Trade unions critical of new government's planned cuts to civil service, benefits
Trade unions are appalled by the PVV, VVD, NSC, and BBB government’s plans to make cuts in civil service, welfare benefits, and minimum wage. The FNV called the agreement a “direct attack” on the trade union movement. CNV said that social security, a term so often used in the election campaigns, turned out to be an “empty phrase” for the new coalition.
The budget for the new coalition’s mainline agreement shows that the parties plan to reverse the planned increase to the minimum wage, freeze civil servants’ wages for one year, and cut unemployment benefits and other social security benefits. The wage freeze for civil servants was called a “zero line” in the budget. The new coalition wants to cut spending on civil servants by around a fifth.
“We expected that the public sector and employees would be targeted, but this goes beyond all bounds,” FNV chairman Tuur Elzinga told ANP. “The announced zero line for civil servants and cuts to unemployment benefits and other social security are a direct attack on the trade union movement.
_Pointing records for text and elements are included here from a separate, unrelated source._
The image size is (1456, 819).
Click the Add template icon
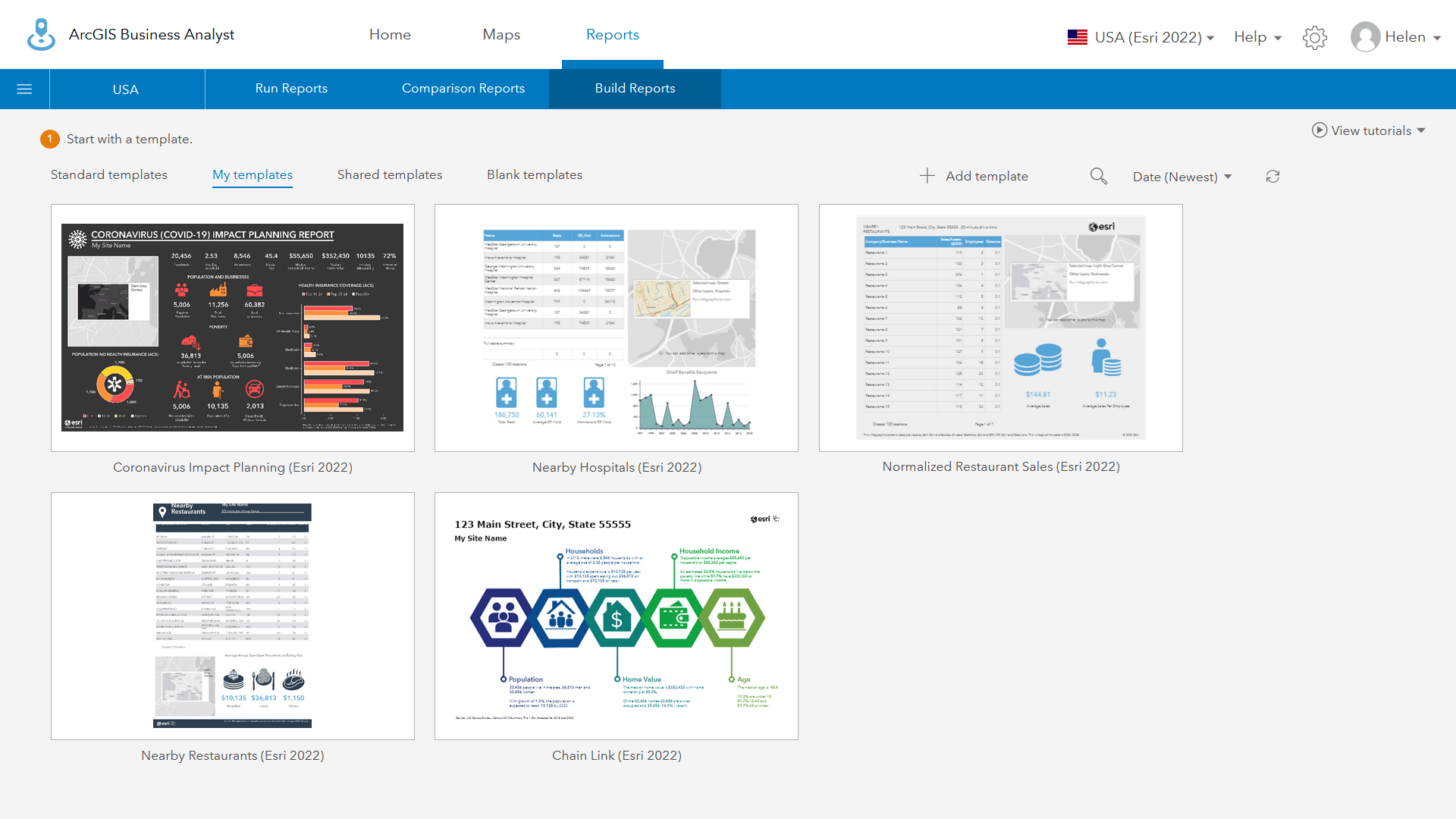(x=927, y=176)
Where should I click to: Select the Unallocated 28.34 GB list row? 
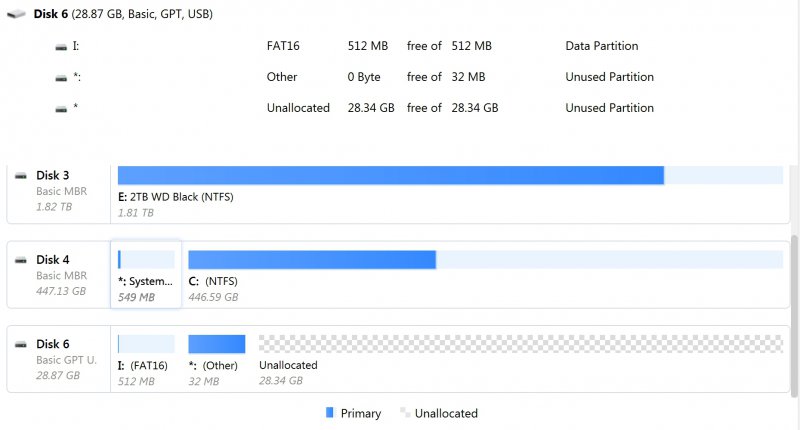click(x=400, y=108)
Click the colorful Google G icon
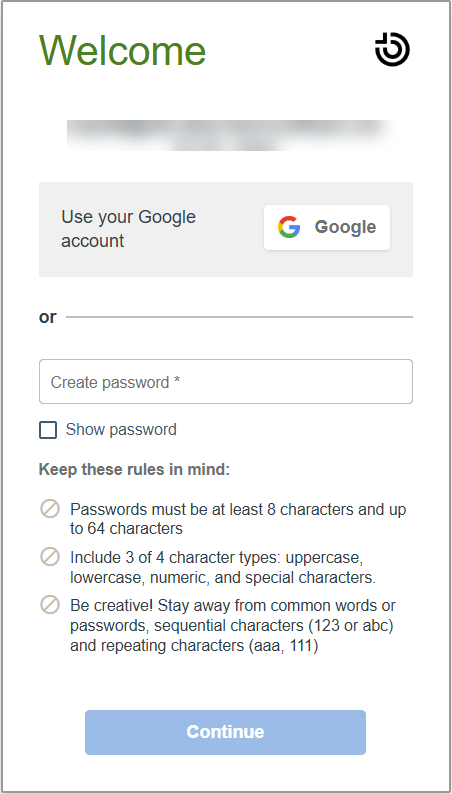Screen dimensions: 452x794 [x=289, y=227]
There is no need for this, the government finances are in excellent health. We will prepare for a tough fight against these disastrous plans.”
The agreement includes multiple plans to improve purchasing power and prevent poverty, including reducing the healthcare deductible by half from 2027 and pushing more money into the child-related budget and rent allowance from next year. The parties also plan to make childcare “almost free” for working parents.
But according to Elzinga, the promised improvement to Dutch people’s social security mainly consists of plans “financed with cuts that actually undermine social security.” That also includes reversing planned additional expenditure for healthcare and education, he said.
CNV chairman Piet Fortuin also feels that the PVV, VVD, NSC, and BBB missed the mark on social security. “With this agreement, they significantly affected the financial position of millions of workers,” he told the news wire.
Fortuin expects that the cuts will affect working people, especially those with low incomes. The fact that minimum wages won’t increase and unemployment benefits will be shorted “is big alarm bells for us,” he said.
The new coalition’s mainline agreement states that they plan to help “specific groups subsistence minimum, including the working poor.” However, the trade unions fail to see how that will work with the plans stated in the agreement.